▸ SOURCE DOCUMENT
>> Begin

It's coming down to the wire for the Supreme Court as it wraps up the 2025 term. With 17 cases yet to be decided, we knew heading into Thursday morning (one of the announced decision days) that there would likely be multiple decisions handed down and that one or more of them was likely to be a "big" one — as in one that was highly anticipated.
As it turns out, none of the five opinions issued by the Court today were "big" ones — except they're always big to the parties involved, and even some of the less flashy, procedural ones have far-reaching implications. That's unquestionably true of the decision in Blanche v. Lau, a case involving returning lawful permanent residents (LPRs) — green card holders — who leave the United States temporarily after allegedly committing certain crimes.

>> End

▸ DATA

>> Begin

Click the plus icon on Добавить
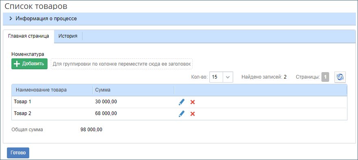The width and height of the screenshot is (358, 160). [x=17, y=64]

>> End

▸ TASK TO COMPLETE
Extend the article above on the Supreme Court's Thursday decisions, picking up right after its final sentence about Blanche v. Lau.

▸ RESPONSE TO THIS EXERCISE
Now, normally, LPRs are treated as though they are already admitted to the United States when they return from brief travel abroad. But the Immigration and Nationality Act (INA) contains exceptions — including when the alien "has committed" certain criminal offenses, including crimes involving "moral turpitude." The issue here was what level of proof border officers need at the airport or port of entry before invoking that exception.
Here's the background on this one: Muk Choi Lau, a Chinese citizen, became a lawful permanent resident in 2007. In 2012, he was charged in New Jersey with trademark counterfeiting, but prior to trial, he traveled to China. When he attempted to return, Customs and Border Patrol (CBP) paroled him into the U.S. rather than formally admitting him. Lau later pled guilty to the charges, and the Department of Homeland Security (DHS) then sought to remove him on inadmissibility grounds.
Lau argued that because officers lacked proof when he returned, he should have been regarded as already admitted and only subject to removal through deportation proceedings. The 2nd Circuit agreed with Lau, but the Supreme Court said no — the 2nd Circuit invented a burden that Congress never imposed.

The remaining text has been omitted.